Hercod identifies the German government in 1938 and 1939 as "benevolent", at least in regards to its participation in organizations like the International Temperance Union, which seems to be an extreme example of single-issue politics.
Another positive influence seen by Hercod is in Hitler Youth, where even though they "are not required o take a pledge of abstinence...they are expected to abstain from alcohol and tobacco..."
Then this nugget: "As to the future of alcohol in German, Dr. Hercod does not believe such a drastic step as prohibition is in the offing".
The sterilization part is a very sobering insistence that this weird intellectual effort is not without its fair share of bizarre, real-life implications, and that there was an overall positive if not foggy interpretation of National Socialism, with everything weighed in terms of prohibition.

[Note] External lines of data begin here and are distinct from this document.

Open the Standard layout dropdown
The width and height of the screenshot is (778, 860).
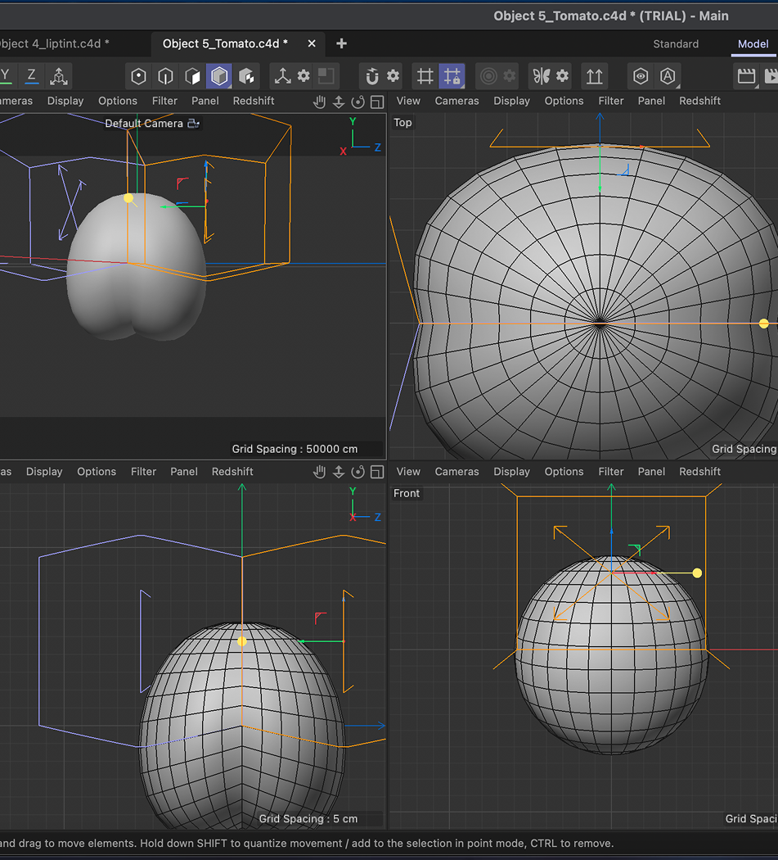point(676,44)
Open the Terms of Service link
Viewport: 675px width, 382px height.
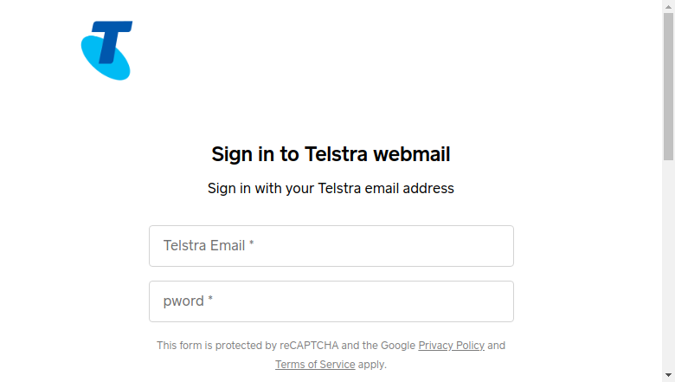[315, 365]

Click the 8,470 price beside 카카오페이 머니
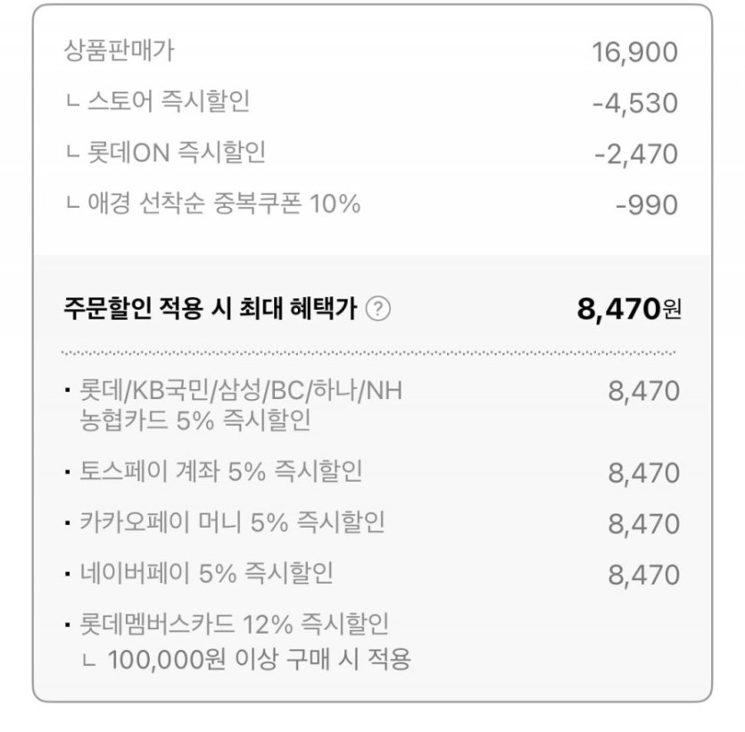tap(643, 523)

But then the stiffener comes at close of the pamphlet--an incredible statement made in 1939 that no doubt demanded the consumption of an obscuring potion by the writer. The anonymous author notes that Hercod relates "how active German Jews were in temperance movements) in 1939, but then "without promulgation, so far as we know of any special decree to this effect, the Jews disappeared from the temperance societies (when the authorities took control of these societies) where they had often occupied an important place".

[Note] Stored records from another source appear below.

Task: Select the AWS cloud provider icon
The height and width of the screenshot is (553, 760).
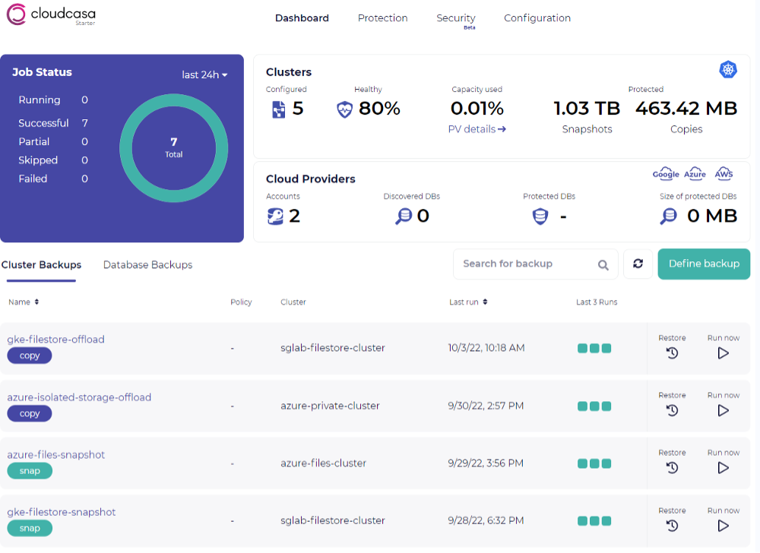Action: point(724,173)
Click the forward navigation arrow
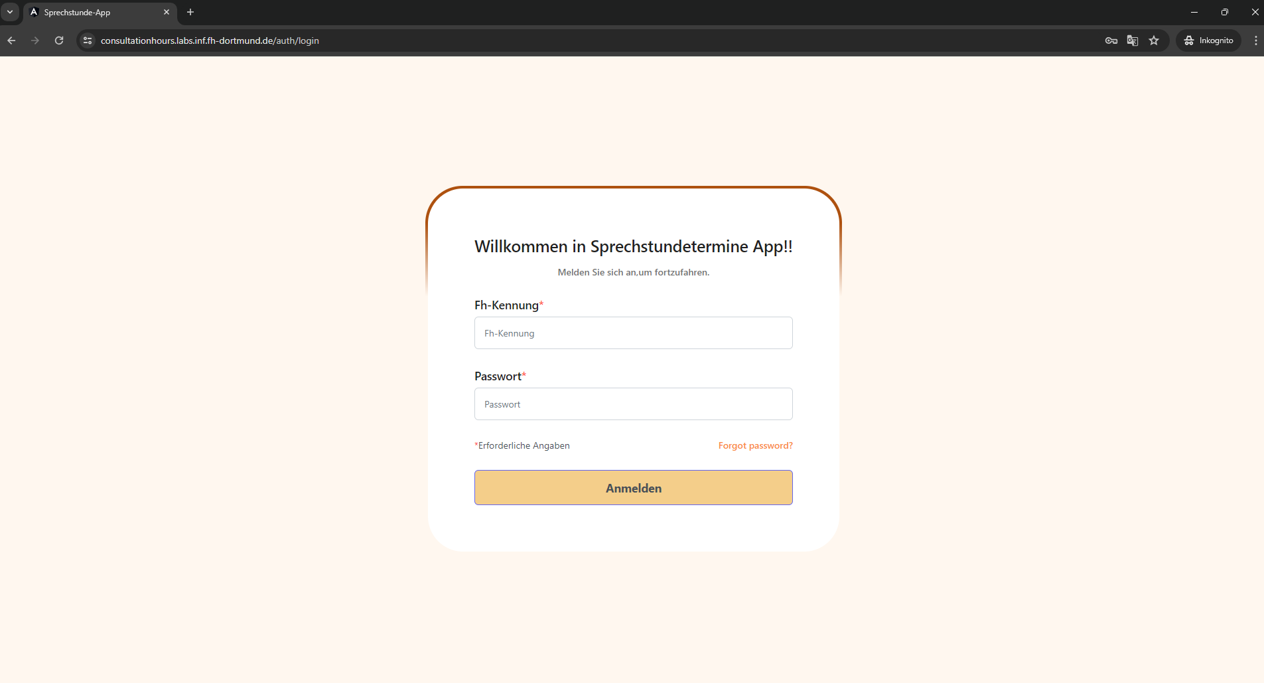 pos(35,40)
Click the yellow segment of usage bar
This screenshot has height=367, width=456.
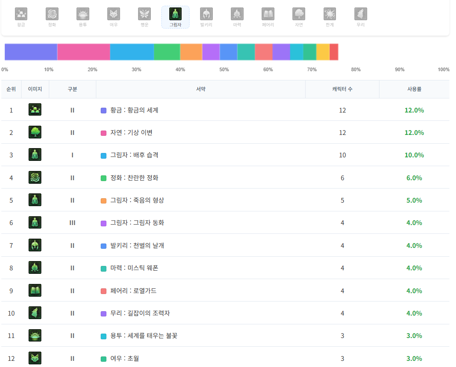323,52
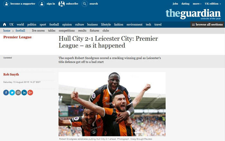The width and height of the screenshot is (225, 141).
Task: Click the home icon in navigation bar
Action: [5, 24]
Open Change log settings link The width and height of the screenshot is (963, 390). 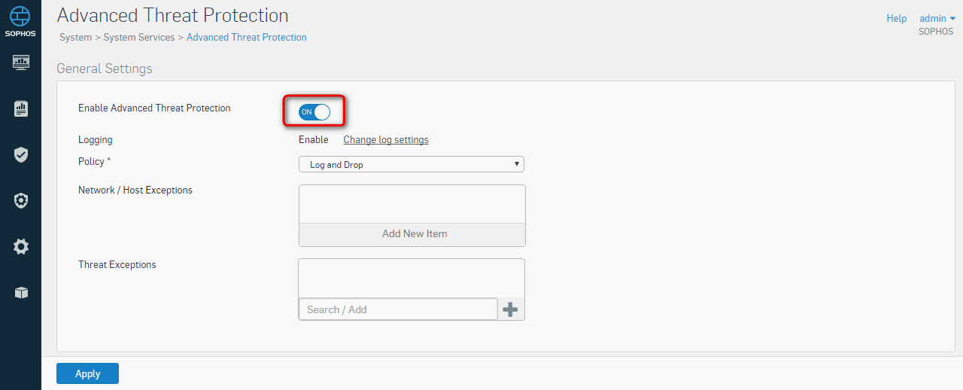click(x=386, y=139)
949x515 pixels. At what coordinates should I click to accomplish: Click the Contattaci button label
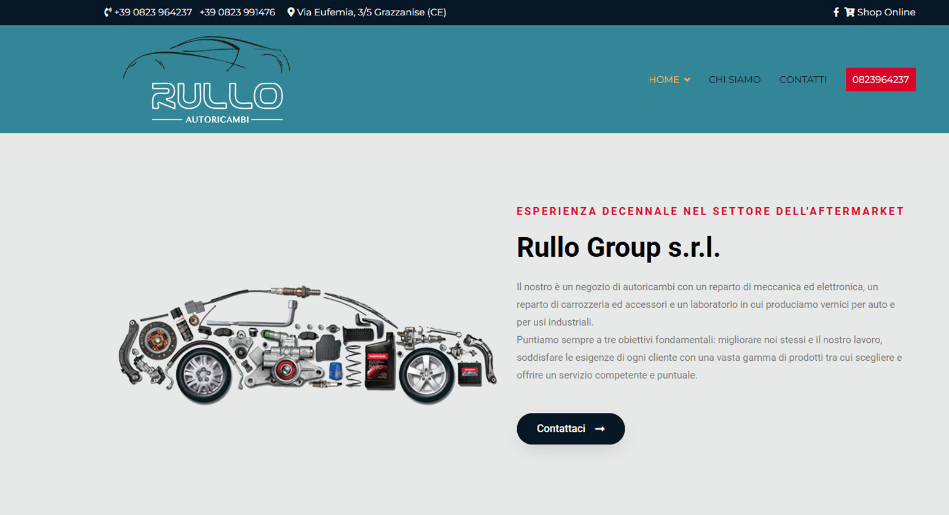click(561, 429)
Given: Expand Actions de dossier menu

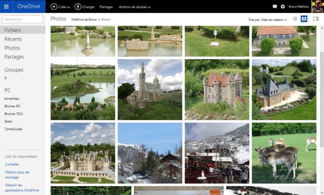Looking at the screenshot, I should (x=134, y=7).
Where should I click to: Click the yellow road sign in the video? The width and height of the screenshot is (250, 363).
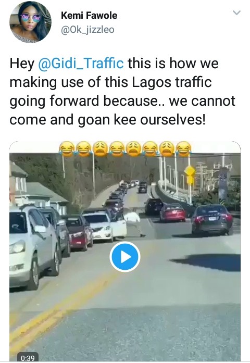[x=190, y=174]
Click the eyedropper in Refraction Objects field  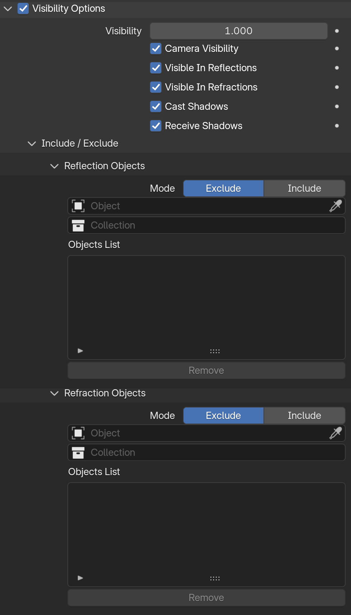click(336, 433)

In the pursuit of an alcohol-free world Hercod overlooks the Nazi plan for the Jewish-free world. Being in neighboring Switzerland it seems impossible that Hercod could have missed the previous six years of bitter race laws instituted in Germany (including the Nuremberg Race Laws of 1935), but it seems as though he did. He also does not seem to have been affected by the Austrian Anschluss, either. Or any of the other Hitler stuff that wasn't playing out so nicely in 1939. (I can only assume that all this was written before September, 1939, but...)
And so that is the end of the tour of this very brief but deeply troubling nine-page pamphlet. It is difficult to understand the thinking that makes such extreme disgusting myopia possible, though I think it is helpful to surface such a brew as this to appreciate a part of the low wavelength thinking that contributes to making monstrous social licensing possible.